Tarlatamab Shows Promise in Treating Extensive-Stage SCLC

A combination of tarlatamab with first-line chemoimmunotherapy has demonstrated encouraging efficacy and a manageable safety profile in patients suffering from extensive-stage small cell lung cancer (ES-SCLC). These findings stem from the cohort results of the phase 1b DeLLphi-303 study (NCT05361395), which were presented at the 2025 ESMO Congress and published in The Lancet Oncology.

At a median follow-up of 13.8 months, the results indicated an objective response rate (ORR) of 71%, comprising a complete response rate of 5% and a partial response rate of 66%. Additionally, 11% of patients experienced stable disease, while 8% had progressive disease. The median duration of response was 11.0 months, with a disease control rate of 82% and a median duration of disease control lasting 10.7 months. Notably, 39% of patients sustained disease control for at least a year.

Martin Wermke, MD, the lead author and director of the Trial Management/Early Clinical Trial Unit at the German Cancer Research Center, highlighted the significance of these findings. He noted that 49% of patients maintained ongoing responses at the time of data cutoff, indicating a promising trajectory as data continues to mature.

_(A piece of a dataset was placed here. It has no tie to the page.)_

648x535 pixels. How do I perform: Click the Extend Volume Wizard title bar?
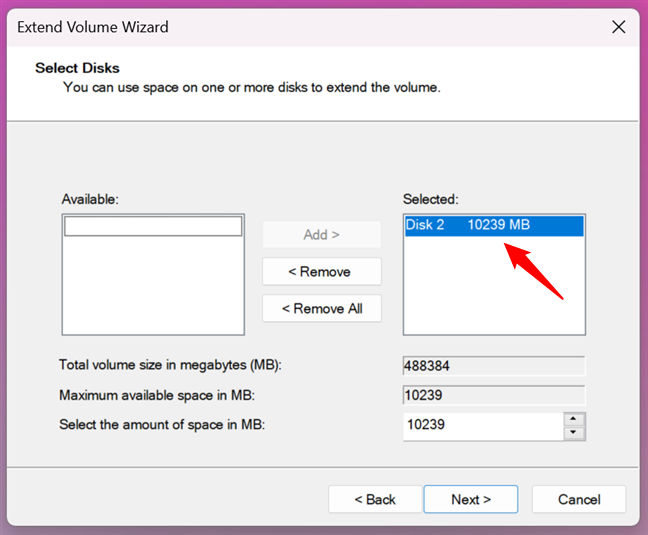300,27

In terms of safety, the treatment regimen was well tolerated. Patients underwent a median treatment duration of 46 weeks, during which three dose-limiting toxicities were observed. All patients experienced treatment-related adverse events (TRAEs), with 43% categorized as grade 3 and 35% as grade 4. Tragically, one patient died due to a TRAE attributed to sepsis from the chemotherapy component. Wermke emphasized that the addition of tarlatamab produced a safety profile consistent with the individual agents involved.

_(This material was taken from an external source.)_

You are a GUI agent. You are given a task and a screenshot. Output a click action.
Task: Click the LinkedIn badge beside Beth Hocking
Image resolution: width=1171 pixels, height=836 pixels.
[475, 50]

“I hope I could convince you that the combination of another frontline chemoimmunotherapy that targets PD-L1 in the maintenance setting is safe and has a manageable toxicity profile,” Wermke stated during his oral presentation. “There is no indication of additive or synergistic toxicity.”

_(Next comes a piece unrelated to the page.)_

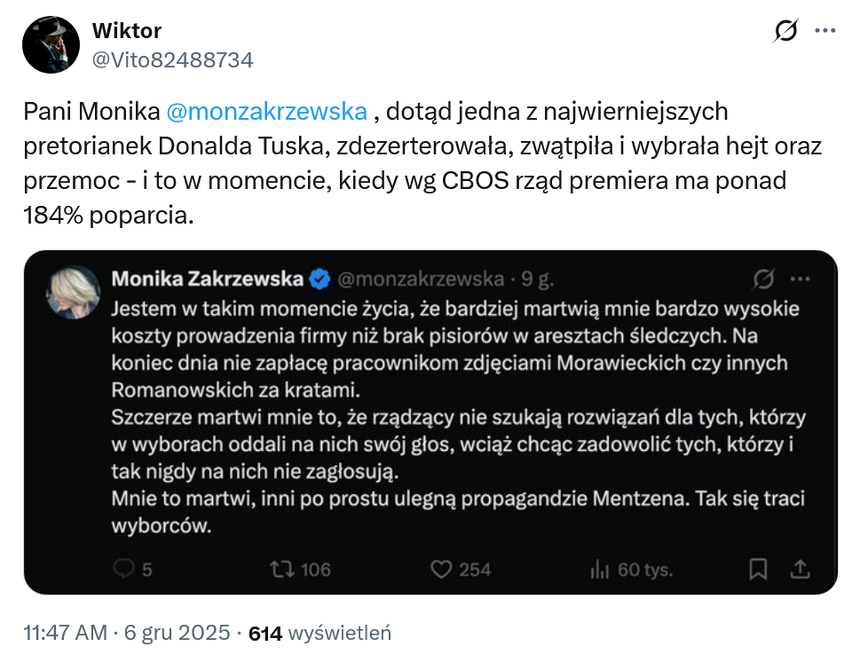
Task: Expand the quoted tweet's three-dot menu
Action: click(801, 278)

Currently, the standard treatment for patients with ES-SCLC involves chemoimmunotherapy followed by maintenance therapy using PD-1/PD-L1 inhibitors. Tarlatamab is classified as a bispecific T-cell engager and has previously been explored in the second-line setting as a standalone treatment in the phase 3 DeLLphi-304 trial (NCT05740566).

The phase 1b DeLLphi-303 study focused on patients who had received one cycle of chemoimmunotherapy consisting of platinum-etoposide along with an anti-PD-L1 inhibitor, regardless of their therapy response. Inclusion criteria mandated measurable disease per modified RECIST 1.1 guidelines and an ECOG performance status of 0 or 1. Patients with treated and asymptomatic brain metastases were also eligible.

During the first three cycles, participants received tarlatamab at 20 mg intravenously every three weeks, combined with platinum-etoposide and a PD-L1 inhibitor, either atezolizumab (Tecentriq) or durvalumab (Imfinzi). From cycle four onward, the same regimen continued as part of the frontline maintenance phase.

The study’s coprimary endpoints included dose-limiting toxicities, treatment-emergent adverse events, and TRAEs. Secondary endpoints focused on ORR, duration of response, disease control, progression-free survival (PFS), and overall survival (OS).

Regarding baseline characteristics, the median age of participants was 63.0 years, with 67% being male. The demographic composition was predominantly White (74%), followed by Asian (16%), Other (9%), and Black (1%). At diagnosis, 77% had extensive-stage disease, and 55% presented with an ECOG performance status of 1.

The findings further revealed a median PFS of 10.3 months, with a Kaplan-Meier estimate indicating a 12-month PFS rate of 43.1%. Although the median OS is not yet estimable, the Kaplan-Meier estimate for the 12-month OS rate was recorded at 80.6%.

Investigators also monitored treatment-emergent cytokine release syndrome (CRS) and immune effector cell-associated neurotoxicity syndrome (ICANS) across cycles, with most cases occurring during the first cycle. These events were primarily mild, resolving without fatalities. The median time to onset for CRS was 13.3 hours, while ICANS occurred at a median of 5 days post-treatment.

Wermke concluded that the data collected from this study supports the need for further investigation of this treatment regimen, which is set to be explored in the upcoming phase 3 DeLLphi-312 study (NCT07005128).

Disclosures included honoraria and consulting roles for various pharmaceutical companies, reflecting Wermke’s extensive involvement in the field.